I am a statistical novice trying to work something out which is probably basic. Or impossible. I have discrete probability distributions for two random variables $A$ and $B$, something like this:
| k | P(A=k) | P(B=k) |
|---|---|---|
| 0 | 0 | 0.1 |
| 1 | 0 | 0.4 |
| 2 | 0.1 | 0.4 |
| 3 | 0.15 | 0.1 |
| 4 | 0.25 | 0 |
| 5 | 0.25 | 0 |
| 6 | 0.15 | 0 |
| 7 | 0.1 | 0 |
| 8 | 0 | 0 |
| 9 | 0 | 0 |
I want to find probabilities like $P(A=k \cap B=j)$. When $A$ and $B$ are independent, I can just multiply $P(A=k)$ and $P(B=j)$. But in my setting I want to try to model situations where $A$ and $B$ are not independent.

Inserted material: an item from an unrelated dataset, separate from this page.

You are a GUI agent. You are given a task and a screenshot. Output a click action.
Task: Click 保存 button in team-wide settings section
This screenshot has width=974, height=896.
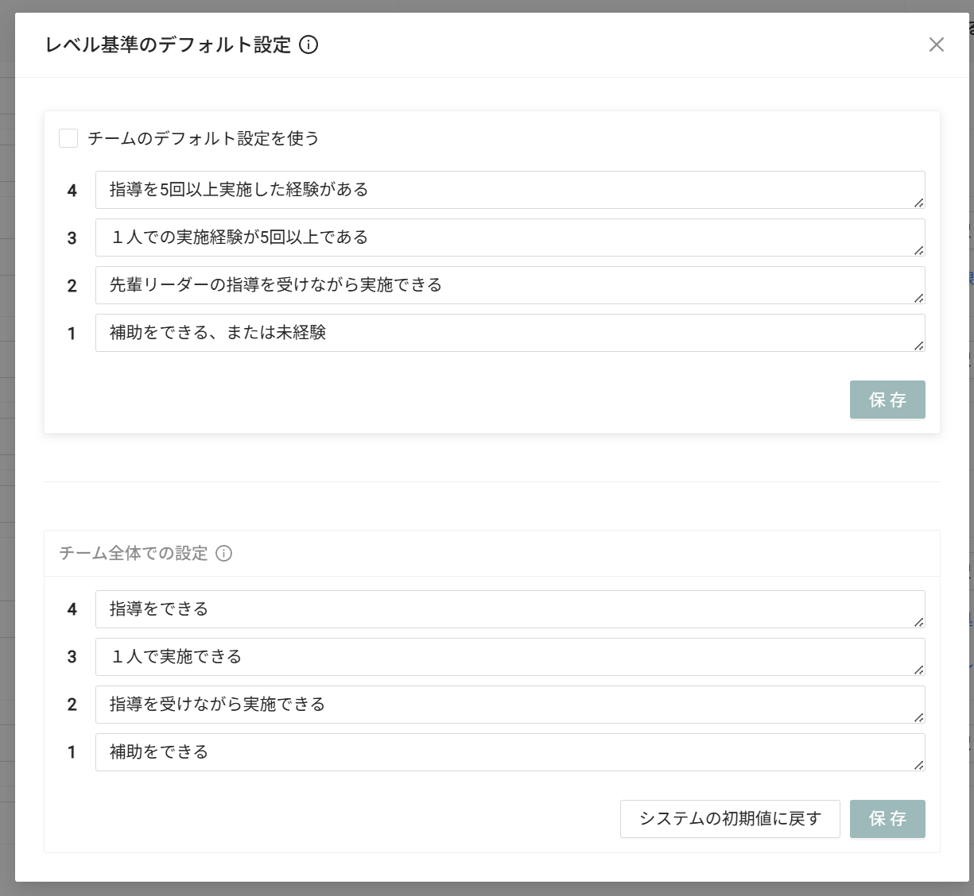pyautogui.click(x=887, y=819)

As a very simple case, I'd like to assume that maybe there is some linear relationship between A and B, so that, say, if A ends up observed higher than expected, then B will probably also end up higher than expected. This linear relationship would have a constant built in, say $C$. I'm imagining $C$ is between -1 and 1, where 1 means they are directly correlated, 0 means they are independent, and -1 means inversely correlated.
I assume this kind of thing is well-known- what is the appropriate language and framework for me to be using? Ideally I'd like a formula for computing $P(A=k \cap B=j)$ in terms of $C$ and $P(A=k)$ and $P(B=j)$.